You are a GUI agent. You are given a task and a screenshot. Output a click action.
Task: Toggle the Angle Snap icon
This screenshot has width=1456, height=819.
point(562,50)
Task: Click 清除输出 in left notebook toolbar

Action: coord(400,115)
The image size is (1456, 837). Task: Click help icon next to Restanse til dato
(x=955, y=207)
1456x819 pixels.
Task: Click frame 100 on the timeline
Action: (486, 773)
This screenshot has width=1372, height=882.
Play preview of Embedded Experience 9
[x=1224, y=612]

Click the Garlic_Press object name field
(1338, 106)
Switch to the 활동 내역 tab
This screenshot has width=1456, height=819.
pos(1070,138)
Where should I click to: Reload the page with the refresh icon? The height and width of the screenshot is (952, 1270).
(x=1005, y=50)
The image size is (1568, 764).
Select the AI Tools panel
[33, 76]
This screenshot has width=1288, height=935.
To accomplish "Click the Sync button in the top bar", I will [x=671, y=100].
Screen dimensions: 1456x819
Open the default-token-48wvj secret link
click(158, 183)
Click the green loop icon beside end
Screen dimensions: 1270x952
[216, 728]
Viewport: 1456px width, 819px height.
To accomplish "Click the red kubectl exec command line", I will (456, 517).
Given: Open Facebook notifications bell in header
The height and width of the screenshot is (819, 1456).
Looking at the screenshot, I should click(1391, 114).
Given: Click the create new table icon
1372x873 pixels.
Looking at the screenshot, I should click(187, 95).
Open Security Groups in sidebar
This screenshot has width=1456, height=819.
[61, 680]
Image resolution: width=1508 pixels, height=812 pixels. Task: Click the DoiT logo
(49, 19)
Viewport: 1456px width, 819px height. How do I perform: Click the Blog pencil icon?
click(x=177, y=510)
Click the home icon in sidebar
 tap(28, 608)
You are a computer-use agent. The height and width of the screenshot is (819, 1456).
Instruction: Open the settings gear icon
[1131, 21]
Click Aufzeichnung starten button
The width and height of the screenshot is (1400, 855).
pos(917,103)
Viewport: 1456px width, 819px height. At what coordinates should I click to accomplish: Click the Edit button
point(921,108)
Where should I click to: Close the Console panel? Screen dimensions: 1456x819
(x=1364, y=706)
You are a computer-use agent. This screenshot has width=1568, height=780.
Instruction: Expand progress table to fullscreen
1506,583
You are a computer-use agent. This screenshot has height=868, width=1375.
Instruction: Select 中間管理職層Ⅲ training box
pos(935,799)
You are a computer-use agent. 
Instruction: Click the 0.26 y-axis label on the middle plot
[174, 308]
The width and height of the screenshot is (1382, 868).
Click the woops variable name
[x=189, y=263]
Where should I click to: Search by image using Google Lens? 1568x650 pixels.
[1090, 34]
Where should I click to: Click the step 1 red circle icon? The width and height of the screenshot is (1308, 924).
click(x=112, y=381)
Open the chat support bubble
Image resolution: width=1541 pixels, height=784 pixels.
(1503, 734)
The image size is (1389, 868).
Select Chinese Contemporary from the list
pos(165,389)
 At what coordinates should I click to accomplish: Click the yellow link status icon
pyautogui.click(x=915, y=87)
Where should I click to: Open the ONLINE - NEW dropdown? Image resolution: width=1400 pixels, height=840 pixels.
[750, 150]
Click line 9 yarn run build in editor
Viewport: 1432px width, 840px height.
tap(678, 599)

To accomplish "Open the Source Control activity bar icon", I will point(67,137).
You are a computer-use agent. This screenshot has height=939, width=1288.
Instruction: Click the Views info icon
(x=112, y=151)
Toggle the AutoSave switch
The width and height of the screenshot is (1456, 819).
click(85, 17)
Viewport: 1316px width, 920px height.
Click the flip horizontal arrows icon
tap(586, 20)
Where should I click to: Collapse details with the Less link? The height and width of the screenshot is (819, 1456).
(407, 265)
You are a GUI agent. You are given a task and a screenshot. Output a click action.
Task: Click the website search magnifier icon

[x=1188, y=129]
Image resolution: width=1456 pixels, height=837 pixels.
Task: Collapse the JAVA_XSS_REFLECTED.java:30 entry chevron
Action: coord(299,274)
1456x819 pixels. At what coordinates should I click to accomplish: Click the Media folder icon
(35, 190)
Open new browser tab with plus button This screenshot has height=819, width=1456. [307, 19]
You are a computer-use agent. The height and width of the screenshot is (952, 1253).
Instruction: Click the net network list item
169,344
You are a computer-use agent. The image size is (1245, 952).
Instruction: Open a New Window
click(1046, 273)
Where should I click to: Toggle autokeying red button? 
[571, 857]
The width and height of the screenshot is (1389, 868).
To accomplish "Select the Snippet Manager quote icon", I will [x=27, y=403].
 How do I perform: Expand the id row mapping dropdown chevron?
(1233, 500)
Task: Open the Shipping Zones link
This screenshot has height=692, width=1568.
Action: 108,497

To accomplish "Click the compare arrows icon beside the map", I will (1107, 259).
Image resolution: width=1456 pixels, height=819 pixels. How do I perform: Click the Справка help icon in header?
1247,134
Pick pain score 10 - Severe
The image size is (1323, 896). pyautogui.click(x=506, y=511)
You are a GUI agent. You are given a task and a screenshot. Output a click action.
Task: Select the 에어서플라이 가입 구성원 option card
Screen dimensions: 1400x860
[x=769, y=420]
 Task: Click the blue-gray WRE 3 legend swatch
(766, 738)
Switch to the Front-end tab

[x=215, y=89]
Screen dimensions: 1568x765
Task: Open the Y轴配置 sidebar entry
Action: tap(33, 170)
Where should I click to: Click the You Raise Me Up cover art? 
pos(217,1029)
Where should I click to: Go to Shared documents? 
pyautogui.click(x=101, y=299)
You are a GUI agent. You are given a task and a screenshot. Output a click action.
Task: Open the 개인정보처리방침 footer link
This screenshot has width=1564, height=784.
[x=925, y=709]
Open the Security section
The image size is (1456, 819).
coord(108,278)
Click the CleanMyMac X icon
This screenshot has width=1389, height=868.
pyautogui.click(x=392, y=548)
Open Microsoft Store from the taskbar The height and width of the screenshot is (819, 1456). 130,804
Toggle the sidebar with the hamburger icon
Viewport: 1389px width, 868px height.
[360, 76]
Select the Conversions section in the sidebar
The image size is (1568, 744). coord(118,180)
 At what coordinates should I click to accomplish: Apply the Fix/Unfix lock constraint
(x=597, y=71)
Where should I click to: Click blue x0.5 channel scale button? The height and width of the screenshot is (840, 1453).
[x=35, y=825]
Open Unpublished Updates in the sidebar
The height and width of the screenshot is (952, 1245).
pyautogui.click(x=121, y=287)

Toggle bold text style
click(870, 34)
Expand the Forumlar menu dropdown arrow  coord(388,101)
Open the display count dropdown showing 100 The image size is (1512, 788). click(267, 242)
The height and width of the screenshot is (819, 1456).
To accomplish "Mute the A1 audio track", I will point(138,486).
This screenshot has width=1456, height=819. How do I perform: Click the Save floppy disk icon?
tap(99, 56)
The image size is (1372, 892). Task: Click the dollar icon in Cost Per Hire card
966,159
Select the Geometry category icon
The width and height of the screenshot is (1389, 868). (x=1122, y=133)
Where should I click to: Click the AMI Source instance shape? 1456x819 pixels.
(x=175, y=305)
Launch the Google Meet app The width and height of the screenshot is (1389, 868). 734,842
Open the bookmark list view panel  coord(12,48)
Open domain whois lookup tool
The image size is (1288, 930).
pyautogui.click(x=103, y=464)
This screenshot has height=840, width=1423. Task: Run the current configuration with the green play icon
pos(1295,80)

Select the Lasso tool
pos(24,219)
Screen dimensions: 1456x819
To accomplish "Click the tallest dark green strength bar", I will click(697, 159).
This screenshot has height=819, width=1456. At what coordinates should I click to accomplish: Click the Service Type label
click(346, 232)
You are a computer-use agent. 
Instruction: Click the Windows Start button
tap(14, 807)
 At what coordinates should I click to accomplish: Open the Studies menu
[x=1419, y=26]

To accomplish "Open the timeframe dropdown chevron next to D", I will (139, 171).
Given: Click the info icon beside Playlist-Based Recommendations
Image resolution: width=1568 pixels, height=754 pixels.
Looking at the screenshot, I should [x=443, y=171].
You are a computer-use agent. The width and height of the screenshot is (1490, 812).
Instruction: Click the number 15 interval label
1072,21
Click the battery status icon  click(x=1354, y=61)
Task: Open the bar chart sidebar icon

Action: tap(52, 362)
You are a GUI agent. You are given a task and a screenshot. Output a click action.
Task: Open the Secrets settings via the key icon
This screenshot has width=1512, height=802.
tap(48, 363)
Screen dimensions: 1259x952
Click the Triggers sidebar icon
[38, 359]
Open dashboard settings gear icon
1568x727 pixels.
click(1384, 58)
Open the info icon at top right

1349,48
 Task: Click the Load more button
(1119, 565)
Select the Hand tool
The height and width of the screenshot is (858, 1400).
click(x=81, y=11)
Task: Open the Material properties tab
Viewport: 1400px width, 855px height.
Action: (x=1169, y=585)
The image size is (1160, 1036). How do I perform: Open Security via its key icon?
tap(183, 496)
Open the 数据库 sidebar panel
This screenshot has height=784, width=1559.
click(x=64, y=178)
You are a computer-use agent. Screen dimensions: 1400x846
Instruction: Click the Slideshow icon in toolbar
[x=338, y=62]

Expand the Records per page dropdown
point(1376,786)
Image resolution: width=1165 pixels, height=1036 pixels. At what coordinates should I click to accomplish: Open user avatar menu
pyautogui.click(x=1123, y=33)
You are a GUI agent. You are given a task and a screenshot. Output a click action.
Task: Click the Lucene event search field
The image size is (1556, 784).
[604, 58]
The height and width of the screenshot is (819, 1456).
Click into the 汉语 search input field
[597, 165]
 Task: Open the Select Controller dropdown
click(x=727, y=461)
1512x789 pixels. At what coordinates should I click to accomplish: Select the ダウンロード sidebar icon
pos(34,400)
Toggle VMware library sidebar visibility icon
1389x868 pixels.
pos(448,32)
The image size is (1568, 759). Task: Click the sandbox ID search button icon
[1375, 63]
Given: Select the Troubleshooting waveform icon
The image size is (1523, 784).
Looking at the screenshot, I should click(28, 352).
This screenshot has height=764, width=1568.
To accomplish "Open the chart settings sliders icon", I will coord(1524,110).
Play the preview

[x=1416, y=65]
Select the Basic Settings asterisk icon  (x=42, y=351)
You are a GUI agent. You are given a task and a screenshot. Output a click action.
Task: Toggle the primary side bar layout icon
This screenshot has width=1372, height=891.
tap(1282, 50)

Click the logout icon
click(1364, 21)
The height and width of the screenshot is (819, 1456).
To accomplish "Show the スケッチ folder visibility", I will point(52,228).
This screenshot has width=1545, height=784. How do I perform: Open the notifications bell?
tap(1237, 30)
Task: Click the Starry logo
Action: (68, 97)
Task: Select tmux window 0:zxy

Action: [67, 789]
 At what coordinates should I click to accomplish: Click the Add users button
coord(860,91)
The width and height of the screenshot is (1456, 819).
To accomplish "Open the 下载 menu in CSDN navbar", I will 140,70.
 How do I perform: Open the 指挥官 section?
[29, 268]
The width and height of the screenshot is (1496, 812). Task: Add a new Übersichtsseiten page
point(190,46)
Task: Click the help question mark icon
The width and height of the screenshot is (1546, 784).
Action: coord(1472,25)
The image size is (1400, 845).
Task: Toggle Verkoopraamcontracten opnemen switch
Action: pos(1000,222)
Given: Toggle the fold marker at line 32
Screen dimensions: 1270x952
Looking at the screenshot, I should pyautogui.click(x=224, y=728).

* [What to do] Of the entries above, repeat exactly the lines between the line with "Image resolution: width=1508" and the line with "The image size is (1389, 868).", inclusive, and no others.

* [Reply to the exercise]
Image resolution: width=1508 pixels, height=812 pixels. Task: Click the DoiT logo
(49, 19)
Viewport: 1456px width, 819px height. How do I perform: Click the Blog pencil icon?
click(x=177, y=510)
Click the home icon in sidebar
 tap(28, 608)
You are a computer-use agent. The height and width of the screenshot is (819, 1456).
Instruction: Open the settings gear icon
[1131, 21]
Click Aufzeichnung starten button
The width and height of the screenshot is (1400, 855).
pos(917,103)
Viewport: 1456px width, 819px height. At what coordinates should I click to accomplish: Click the Edit button
point(921,108)
Where should I click to: Close the Console panel? Screen dimensions: 1456x819
(x=1364, y=706)
You are a computer-use agent. This screenshot has width=1568, height=780.
Instruction: Expand progress table to fullscreen
1506,583
You are a computer-use agent. This screenshot has height=868, width=1375.
Instruction: Select 中間管理職層Ⅲ training box
pos(935,799)
You are a computer-use agent. 
Instruction: Click the 0.26 y-axis label on the middle plot
[174, 308]
The width and height of the screenshot is (1382, 868).
Click the woops variable name
[x=189, y=263]
Where should I click to: Search by image using Google Lens? 1568x650 pixels.
[1090, 34]
Where should I click to: Click the step 1 red circle icon? The width and height of the screenshot is (1308, 924).
click(x=112, y=381)
Open the chat support bubble
Image resolution: width=1541 pixels, height=784 pixels.
(1503, 734)
The image size is (1389, 868).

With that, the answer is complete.